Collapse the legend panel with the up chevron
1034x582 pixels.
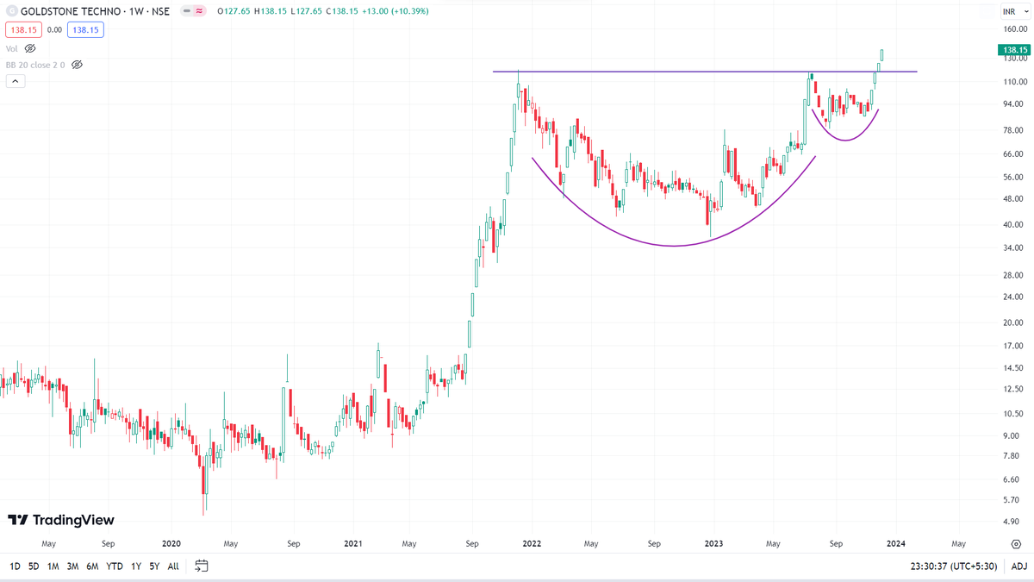15,80
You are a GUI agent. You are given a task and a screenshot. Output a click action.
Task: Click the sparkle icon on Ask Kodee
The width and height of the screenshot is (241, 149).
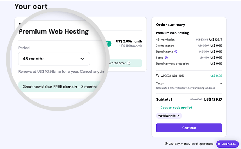coord(220,144)
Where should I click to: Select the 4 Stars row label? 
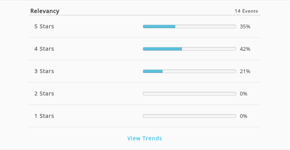(x=44, y=49)
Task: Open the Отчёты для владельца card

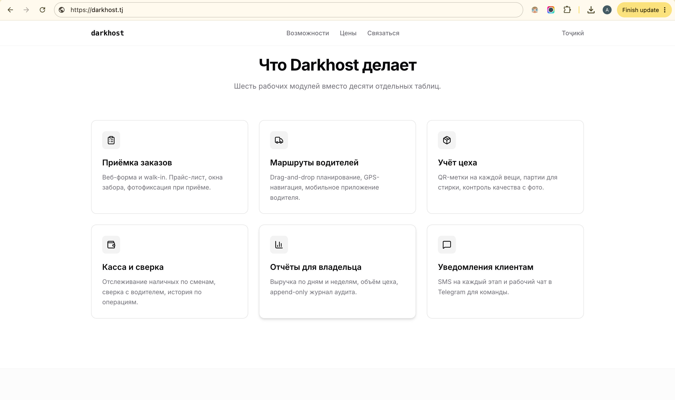Action: (337, 271)
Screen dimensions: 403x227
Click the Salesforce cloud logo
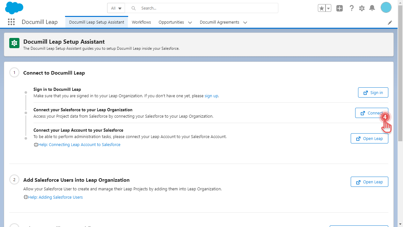14,8
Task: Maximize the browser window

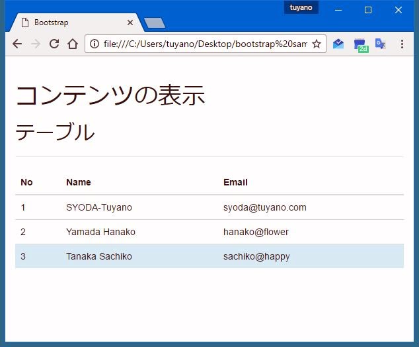Action: [x=368, y=10]
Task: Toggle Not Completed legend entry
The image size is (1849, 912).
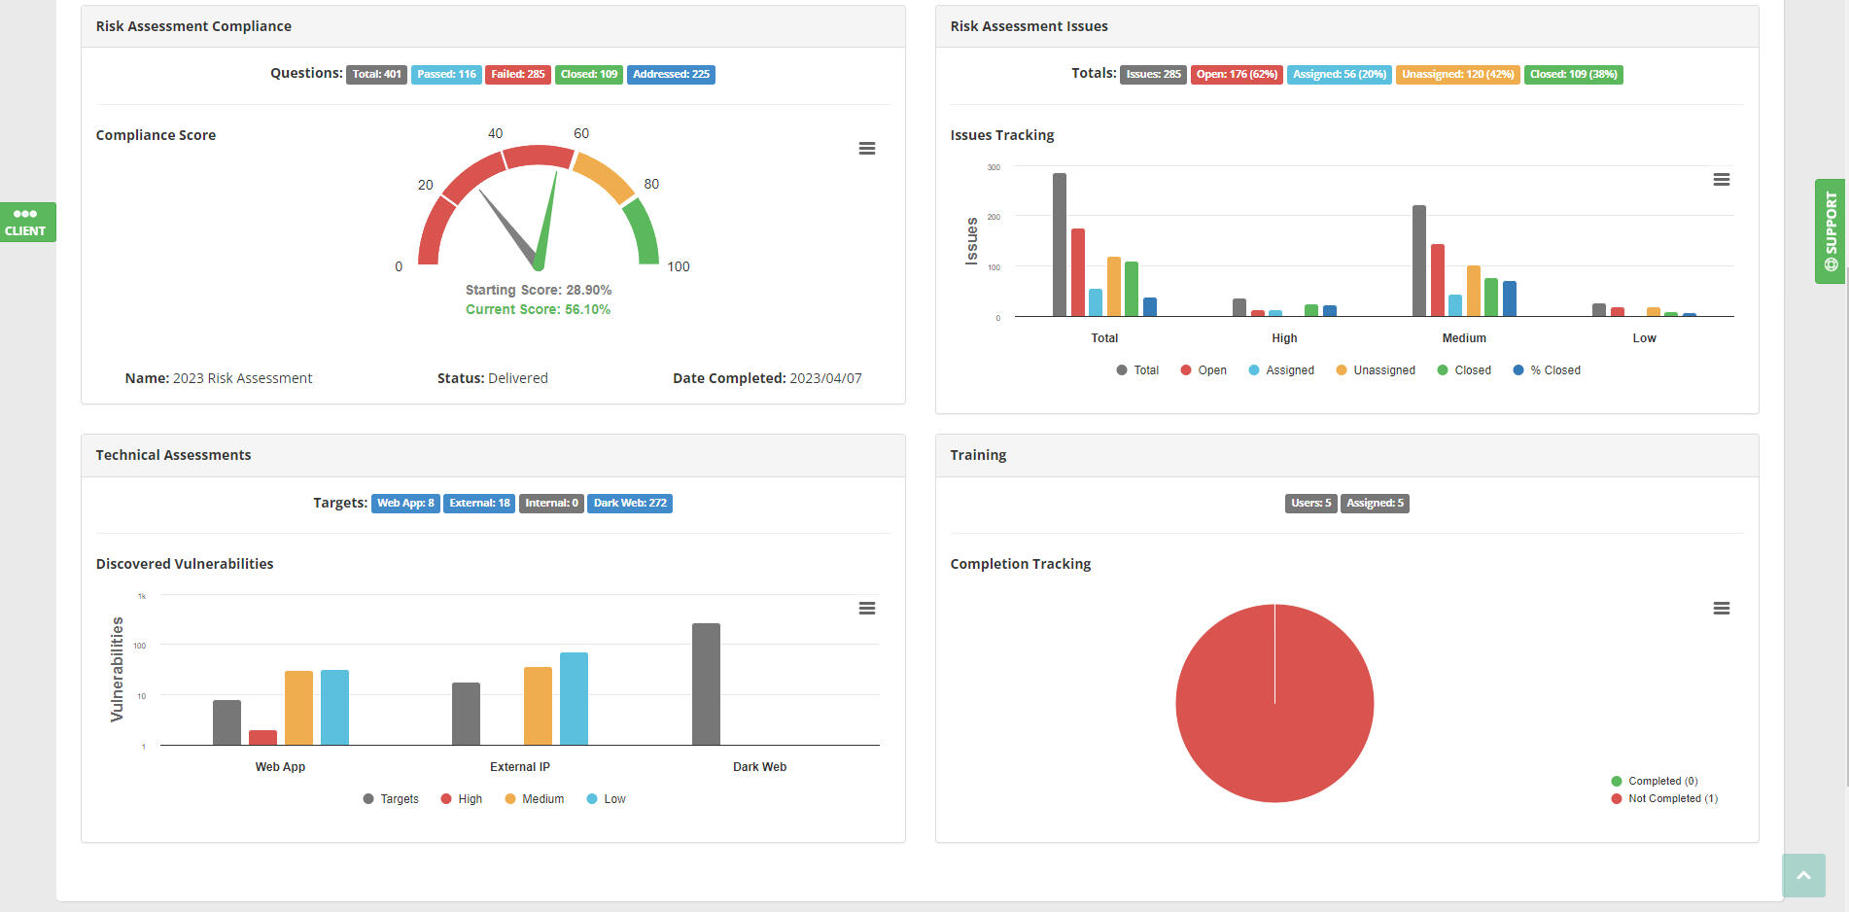Action: click(x=1664, y=799)
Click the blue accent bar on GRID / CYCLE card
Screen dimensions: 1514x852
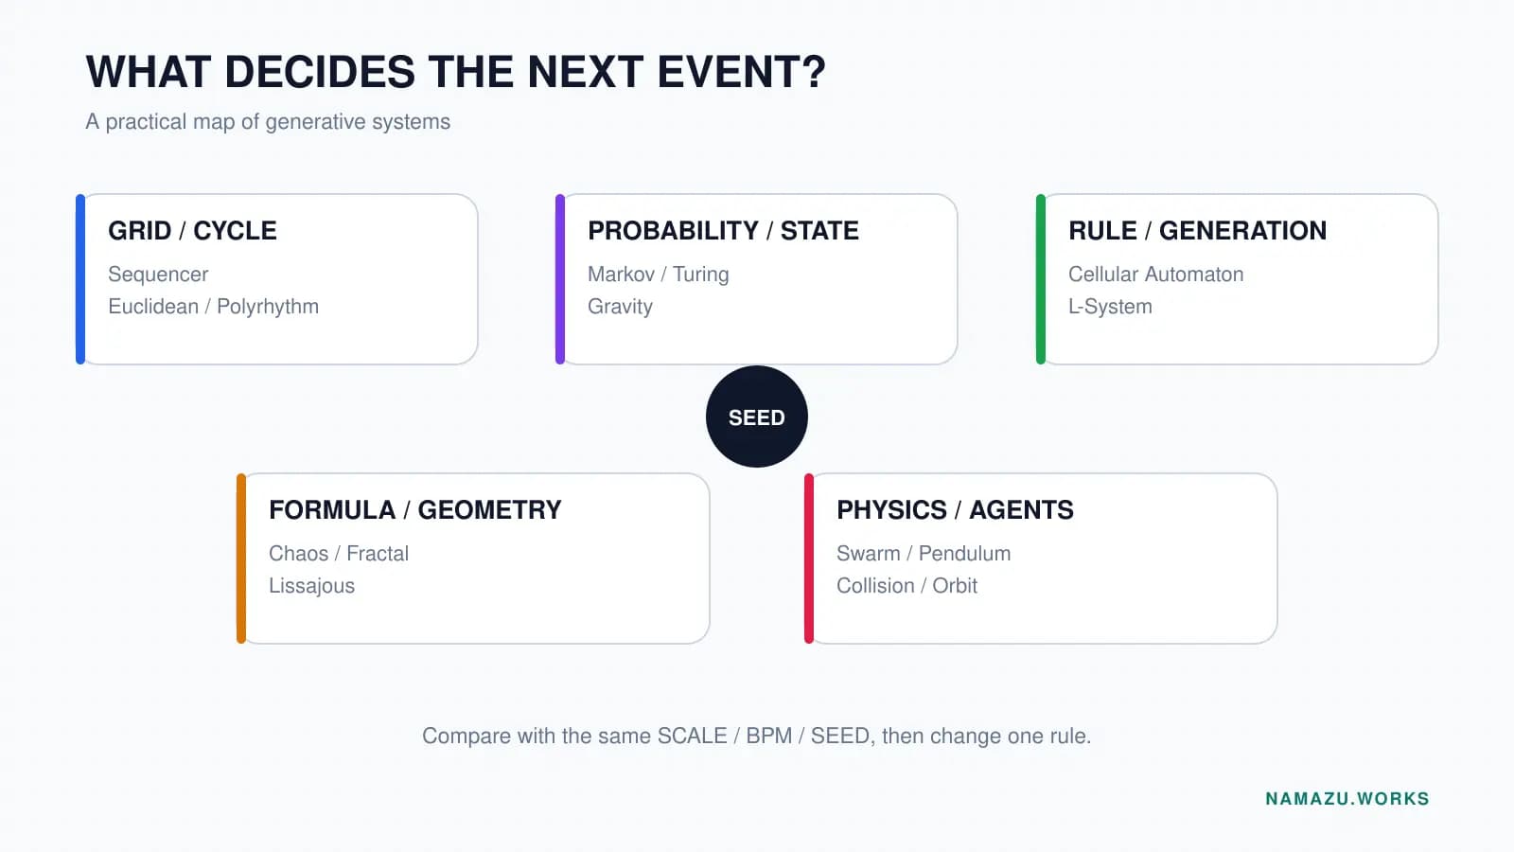coord(80,279)
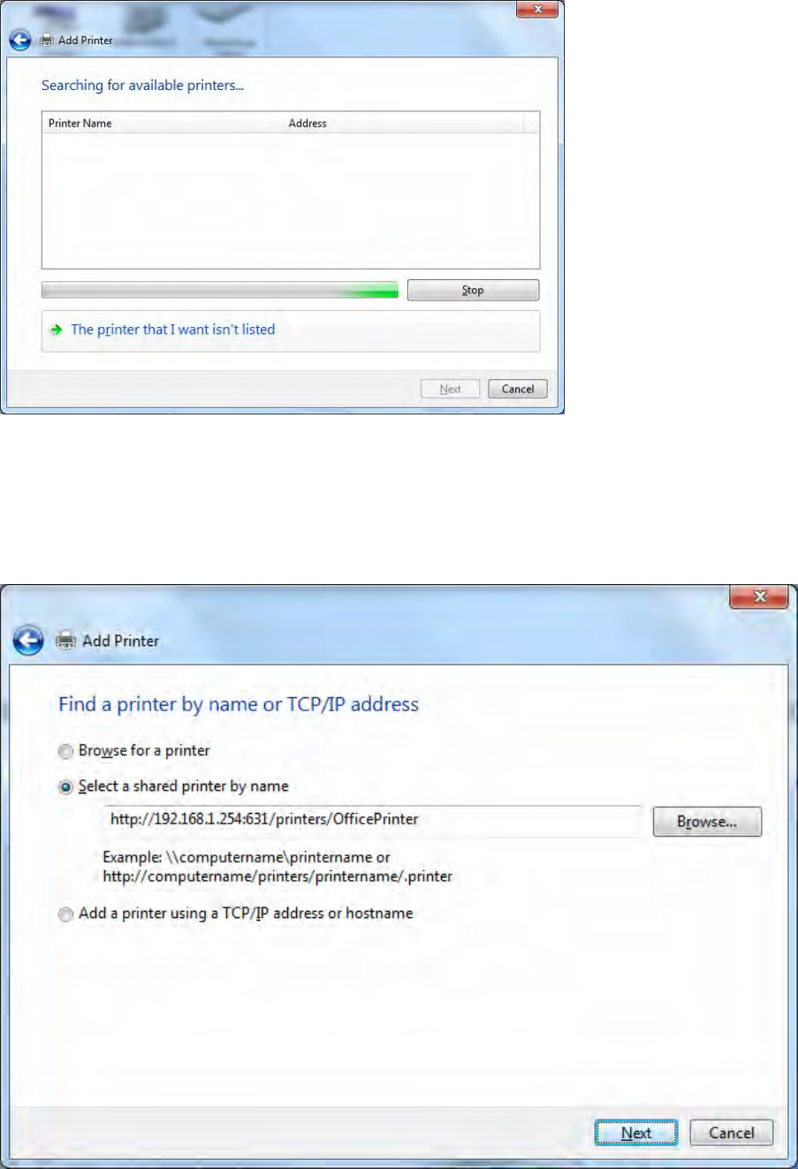The image size is (798, 1169).
Task: Go back using upper dialog's blue arrow
Action: pyautogui.click(x=20, y=40)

___

* _What the task asks_
Copy every one of the rows above word for word, leaving out the pictures.

* _Answer to this exercise_
Collapse the legend panel with the up chevron
1034x582 pixels.
15,80
You are a GUI agent. You are given a task and a screenshot. Output a click action.
Task: Click the sparkle icon on Ask Kodee
The width and height of the screenshot is (241, 149).
coord(220,144)
Where should I click to: Select the 4 Stars row label? 
(x=44, y=49)
Task: Open the Отчёты для владельца card

Action: (337, 271)
Screen dimensions: 403x227
Click the Salesforce cloud logo
14,8
Task: Maximize the browser window

Action: [x=368, y=10]
Task: Toggle Not Completed legend entry
The image size is (1849, 912).
Action: click(x=1664, y=799)
Click the blue accent bar on GRID / CYCLE card
Screen dimensions: 1514x852
coord(80,279)
The image size is (798, 1169).
Task: Go back using upper dialog's blue arrow
Action: pyautogui.click(x=20, y=40)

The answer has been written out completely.